▸ **Exercise goal**:
Would you please output only the lines from the one containing "Viewport: 1022px width, 444px height." through the end of the entries below, exactly as written?

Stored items
==============================

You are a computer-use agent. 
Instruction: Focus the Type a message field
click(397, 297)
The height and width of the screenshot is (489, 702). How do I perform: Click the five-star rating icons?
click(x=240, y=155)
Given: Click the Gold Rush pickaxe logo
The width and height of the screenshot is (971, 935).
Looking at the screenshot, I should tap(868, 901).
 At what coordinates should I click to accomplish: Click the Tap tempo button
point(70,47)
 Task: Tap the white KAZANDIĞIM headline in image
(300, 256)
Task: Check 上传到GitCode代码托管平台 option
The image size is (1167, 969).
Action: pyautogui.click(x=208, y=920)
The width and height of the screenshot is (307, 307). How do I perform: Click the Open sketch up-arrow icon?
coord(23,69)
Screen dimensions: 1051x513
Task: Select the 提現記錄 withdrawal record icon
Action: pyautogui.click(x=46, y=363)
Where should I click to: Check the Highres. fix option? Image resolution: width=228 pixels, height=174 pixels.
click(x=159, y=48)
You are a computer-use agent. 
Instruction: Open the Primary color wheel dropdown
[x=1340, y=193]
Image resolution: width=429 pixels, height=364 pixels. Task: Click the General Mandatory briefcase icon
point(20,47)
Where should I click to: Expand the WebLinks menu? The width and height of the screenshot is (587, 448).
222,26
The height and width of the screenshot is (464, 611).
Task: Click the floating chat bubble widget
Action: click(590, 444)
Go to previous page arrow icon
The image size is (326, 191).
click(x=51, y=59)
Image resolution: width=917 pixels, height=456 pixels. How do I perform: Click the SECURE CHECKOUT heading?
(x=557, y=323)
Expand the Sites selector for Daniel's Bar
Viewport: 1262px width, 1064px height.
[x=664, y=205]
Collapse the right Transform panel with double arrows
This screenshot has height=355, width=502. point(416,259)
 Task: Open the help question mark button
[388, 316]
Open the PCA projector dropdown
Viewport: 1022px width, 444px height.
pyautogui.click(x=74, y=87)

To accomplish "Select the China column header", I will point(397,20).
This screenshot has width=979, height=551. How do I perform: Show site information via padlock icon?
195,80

==============================

▸ **Answer space**:
Viewport: 1022px width, 444px height.
pyautogui.click(x=74, y=87)

To accomplish "Select the China column header", I will point(397,20).
This screenshot has width=979, height=551. How do I perform: Show site information via padlock icon?
195,80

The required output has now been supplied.